Eurostrefa: Ostateczne odczyty indeksów PMI dla usług za październik okazały się nieco słabsze od pierwszych szacunków na poziomie 54,2 pkt. – dane wskazały na 54,1 pkt. wobec 53,7 pkt. we wrześniu. Gorszy wynik to efekt słabszych figur z Włoch (53,4 pkt.), a także Niemiec (54,5 pkt.). Lepsze odczyty pojawiły się w przypadku Francji (52,7 pkt.), oraz Hiszpanii (55,9 pkt.). Trzeba jednak zaznaczyć, że w każdym przypadku (nawet tzw. słabszych odczytów) dane są wyższe od tych odnotowanych we wrześniu. Dzisiejsze wystąpienie szefa ECB na konferencji bankowej były poświęcone stricte temu sektorowi, ale Mario Draghi udzielił wywiadu mediom wczoraj wieczorem przy okazji ceremonii otwarcia Europejskich Dni Kultury we Frankfurcie – jego słowa były jednak powtórką tego, co usłyszeliśmy w niedzielę dla włoskiego dziennika Il Sore 24 Ore – ECB jest gotowy działać i w grudniu dokona dokładnego przejrzenia ostatnich działań.
Naszym zdaniem: Bilans stóp zwrotu za ostatnie godziny jest niekorzystny dla euro. Wspólna waluta zyskuje wyraźnie tylko względem węgierskiego forinta, czy rumuńskiej lei, co ma swoje powody.
Bank Węgier zapowiedział wczoraj zwiększenie skali programu tanich pożyczek o 600 mld HUF i jego wydłużenie o kolejny rok, a dzisiaj wiceprezes Nagy dodał, że rozważane będą niestandardowe działania w polityce pieniężnej w celu wsparcia wzrostu gospodarczego. Zaznaczył jednak, że bank centralny nie zamierza już ciąć głównej stopy procentowej, która wynosi 1,35 proc. W tym kontekście publikowane dzisiaj o godz. 14:00 zapiski z ostatniego posiedzenia Banku Węgier mają niewielkie znaczenie. Analizę techniczną par z forintem prezentowaliśmy wczoraj - dzisiaj wiele się nie zmieniło. Z kolei w przypadku rumuńskiej lei pretekstem do osłabienia jest rezygnacja premiera Victora Ponta, którego notowania od dawna spadały za sprawą oskarżeń o korupcję. Nie oznacza to jednak nowych wyborów parlamentarnych, a jedynie wymianę osoby premiera i być może składu rządu przy zachowaniu dotychczasowej koalicji PSD z UNPR.
W efekcie dla relacji EUR/RON nie zwiększa to prawdopodobieństwa naruszenia oporu przy 4,4540-50 w najbliższych dniach. Dzienne wskaźniki pokazują, że obecna zwyżka nie jest potwierdzana.

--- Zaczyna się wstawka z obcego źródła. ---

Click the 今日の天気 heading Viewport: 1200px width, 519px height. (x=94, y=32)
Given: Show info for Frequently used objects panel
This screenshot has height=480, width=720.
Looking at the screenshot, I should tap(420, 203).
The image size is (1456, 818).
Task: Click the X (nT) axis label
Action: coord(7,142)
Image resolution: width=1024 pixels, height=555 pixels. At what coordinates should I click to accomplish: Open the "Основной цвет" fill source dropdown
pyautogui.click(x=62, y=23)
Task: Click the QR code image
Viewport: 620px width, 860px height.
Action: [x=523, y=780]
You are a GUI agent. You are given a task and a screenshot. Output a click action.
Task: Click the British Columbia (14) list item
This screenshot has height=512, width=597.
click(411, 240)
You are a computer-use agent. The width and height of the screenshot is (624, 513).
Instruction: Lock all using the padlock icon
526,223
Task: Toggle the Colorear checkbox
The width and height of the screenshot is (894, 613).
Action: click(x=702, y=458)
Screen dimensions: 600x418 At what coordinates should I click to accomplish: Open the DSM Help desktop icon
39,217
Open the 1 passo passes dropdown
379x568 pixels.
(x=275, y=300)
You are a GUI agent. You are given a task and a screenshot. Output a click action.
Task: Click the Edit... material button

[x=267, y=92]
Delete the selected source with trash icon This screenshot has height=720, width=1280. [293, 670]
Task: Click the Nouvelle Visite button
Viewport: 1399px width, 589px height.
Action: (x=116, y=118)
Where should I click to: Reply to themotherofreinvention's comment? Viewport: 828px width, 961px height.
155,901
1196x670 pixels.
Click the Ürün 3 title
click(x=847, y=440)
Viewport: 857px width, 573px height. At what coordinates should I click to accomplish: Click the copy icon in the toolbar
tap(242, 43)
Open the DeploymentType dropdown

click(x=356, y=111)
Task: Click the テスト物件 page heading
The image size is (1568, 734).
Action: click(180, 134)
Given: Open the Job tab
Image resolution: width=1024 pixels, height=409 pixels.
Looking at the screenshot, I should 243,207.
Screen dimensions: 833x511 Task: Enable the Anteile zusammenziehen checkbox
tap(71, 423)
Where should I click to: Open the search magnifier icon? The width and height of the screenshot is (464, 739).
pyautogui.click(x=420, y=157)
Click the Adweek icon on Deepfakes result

Względem głównych walut euro traci – sporo względem funta, gdzie osiągnęliśmy właśnie najniższy poziom od 11 tygodni. Tu wsparciem stały się kolejne dobre dane PMI z Wielkiej Brytanii. Po rewelacyjnym odczycie dla przemysłu w poniedziałek (skok w październiku do 55,5 pkt. po rewizji z 51,8 pkt.), opublikowane dzisiaj dane nt. PMI dla usług były też lepsze, chociaż tu różnica nie była aż tak znacząca (54,9 pkt. wobec prognozy 54,5 pkt. i odczytu na poziomie 53,3 pkt. we wrześniu). Kluczowe wydarzenie dla rynku funta jednak dopiero przed nami – jutro poznamy decyzję Banku Anglii, oraz poznamy protokół z tego posiedzenia. Mogą one stać się pretekstem do realizacji zysków na parach z funtem, gdyż BOE raczej nie da powodów do zwiększenia prawdopodobieństwa wcześniejszego ruchu na stopach – tu konsekwentnie może być realizowane założenie przedstawione przez Marka Carney’a, który dał do zrozumienia, że dobrym momentem do zastanowienia się i ewentualnej rewizji oczekiwań może być koniec roku.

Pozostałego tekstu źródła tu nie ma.